EXERCISE A: In the essay on measurement, who wrote "Mathematics is the Poetry of Science"?
EXERCISE B: Resume the essay on measurement after its final sentence and continue it in the same voice.

This is a story about measurement, brought to you by who gets to define standards, what is average or what is normal, and the value that is placed on all of that.

Mathematics is itself a language; indeed it is the language par excellence of the exact sciences…What is more, mathematics has become a universal language, used everywhere in the world today, one of the very few universal languages that currently exist… Mathematical conventions, no less than poetical conventions, transmit meaning. Poetical conventions make it possible to convey impressions and arouse expectations; and by artfully manipulating semantic fields, they create imaginative contexts for them.

“Mathematics is the Poetry of Science” by Cédric Villani
(pg. 21-22)

I am, by far, not the first to approach these considerations around measurement, that bar by which we make decisions on if we have reached a goal, or if we are better than before, or if we can conclude that we are simply the best of all the rest. In the interest of readability whilst you read this when you’re taking a break for lunch or just shifting gears as you go from one activity of your day to the next, I am going to supply some solid facts here yet I definitely don’t want to submerge myself into the morass of the gray area. You know, that interval area in between the wholes, that area where we sometimes ‘round up’ or ‘round down’ because, supposedly, then the conclusion is easier to digest?

Cuz, sure sure, doing that ‘rounding’ thing makes sense when you want to get a quickee general measurement of something, a summary of sorts, but not so much when you are making a decision that’d have cascading and/or potential everlasting conclusions for others about that thing. 

Rounding up/down makes sense if you’re in elementary school, before you become a big kid and tackle fractions or decimals. And you’re only working with paper and pen(cil). Or you’re in a time before computers. Or calculators. 

But as grown adults, nah, I don’t want to be dismissive of the gray area because that is the exact place where details lurk, and the details are usually the interesting – and differentiating – facts that absolutely need to be taken into consideration. Especially if what you’re measuring has value and may become a standard of comparison.

ENTRIES SHOWN:
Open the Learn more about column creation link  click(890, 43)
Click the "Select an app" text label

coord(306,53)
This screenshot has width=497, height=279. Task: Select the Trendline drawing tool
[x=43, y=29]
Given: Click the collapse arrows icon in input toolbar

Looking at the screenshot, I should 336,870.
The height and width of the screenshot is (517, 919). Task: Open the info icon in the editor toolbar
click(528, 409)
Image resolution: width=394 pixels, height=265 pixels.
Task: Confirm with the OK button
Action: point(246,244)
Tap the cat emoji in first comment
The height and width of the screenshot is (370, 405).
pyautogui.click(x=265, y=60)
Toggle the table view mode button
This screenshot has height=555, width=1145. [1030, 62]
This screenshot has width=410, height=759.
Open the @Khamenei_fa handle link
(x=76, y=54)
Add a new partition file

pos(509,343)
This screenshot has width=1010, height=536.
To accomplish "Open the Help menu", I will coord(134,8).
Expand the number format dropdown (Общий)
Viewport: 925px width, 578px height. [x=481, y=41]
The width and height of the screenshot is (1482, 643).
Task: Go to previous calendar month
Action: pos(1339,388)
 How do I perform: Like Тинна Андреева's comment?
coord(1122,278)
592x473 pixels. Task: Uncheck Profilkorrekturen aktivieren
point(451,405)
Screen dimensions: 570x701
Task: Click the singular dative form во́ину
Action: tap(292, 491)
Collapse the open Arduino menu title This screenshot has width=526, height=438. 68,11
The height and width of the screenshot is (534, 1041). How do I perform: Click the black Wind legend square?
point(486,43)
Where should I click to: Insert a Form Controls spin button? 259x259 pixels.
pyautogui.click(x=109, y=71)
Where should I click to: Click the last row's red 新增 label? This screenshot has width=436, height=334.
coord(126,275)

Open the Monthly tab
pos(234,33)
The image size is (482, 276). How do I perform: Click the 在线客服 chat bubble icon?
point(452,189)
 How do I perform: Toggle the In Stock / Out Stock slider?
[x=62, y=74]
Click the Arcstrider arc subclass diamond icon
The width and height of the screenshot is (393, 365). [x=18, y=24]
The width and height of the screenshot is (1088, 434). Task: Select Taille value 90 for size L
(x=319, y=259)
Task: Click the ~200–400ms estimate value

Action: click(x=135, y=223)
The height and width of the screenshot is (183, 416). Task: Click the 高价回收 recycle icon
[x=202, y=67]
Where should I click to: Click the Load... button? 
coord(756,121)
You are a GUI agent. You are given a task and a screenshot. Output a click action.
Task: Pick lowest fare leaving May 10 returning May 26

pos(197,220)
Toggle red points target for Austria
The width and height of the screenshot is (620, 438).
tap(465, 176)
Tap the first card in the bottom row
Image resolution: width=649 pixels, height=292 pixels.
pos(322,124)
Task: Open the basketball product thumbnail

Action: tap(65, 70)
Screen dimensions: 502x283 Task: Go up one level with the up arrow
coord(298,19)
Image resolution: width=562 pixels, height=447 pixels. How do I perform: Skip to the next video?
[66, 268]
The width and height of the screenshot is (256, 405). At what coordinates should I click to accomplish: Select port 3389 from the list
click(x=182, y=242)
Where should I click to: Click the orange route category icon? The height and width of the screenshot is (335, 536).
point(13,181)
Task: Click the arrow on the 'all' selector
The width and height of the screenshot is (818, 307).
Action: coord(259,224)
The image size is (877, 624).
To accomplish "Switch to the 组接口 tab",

REPLY A: Cédric Villani

REPLY B:
Let’s get to it.

…measurement procedures could be placed on a continuum which stretched from representational at one end to pragmatic at the other. Extreme representational measurement involved establishing a mapping from objects and their relationships to numbers and their relationships.

“Measurement: A Very Short Introduction” by David J. Hand 
(pg. 17)

When you seek the measurement of a thing or a person or a place, you are looking to assign a quantity – or summation of multiple quantities – to it. I’ve found, though, that it’s incredibly easy for it to momentarily tip over and accidentally be assigned some qualitative info – through the lens of a bias – to your quantitative conclusions. And that can really (a)skew 😉 your measurement.

Yeah, it’s challenging enough to focus on measuring with consistency and accuracy, especially if you’re relying on using the practice of others who have instituted some standardized way to measure. I know you don’t want to find yourself in the same sort of pickle that Lewis Fry Richardson found himself in.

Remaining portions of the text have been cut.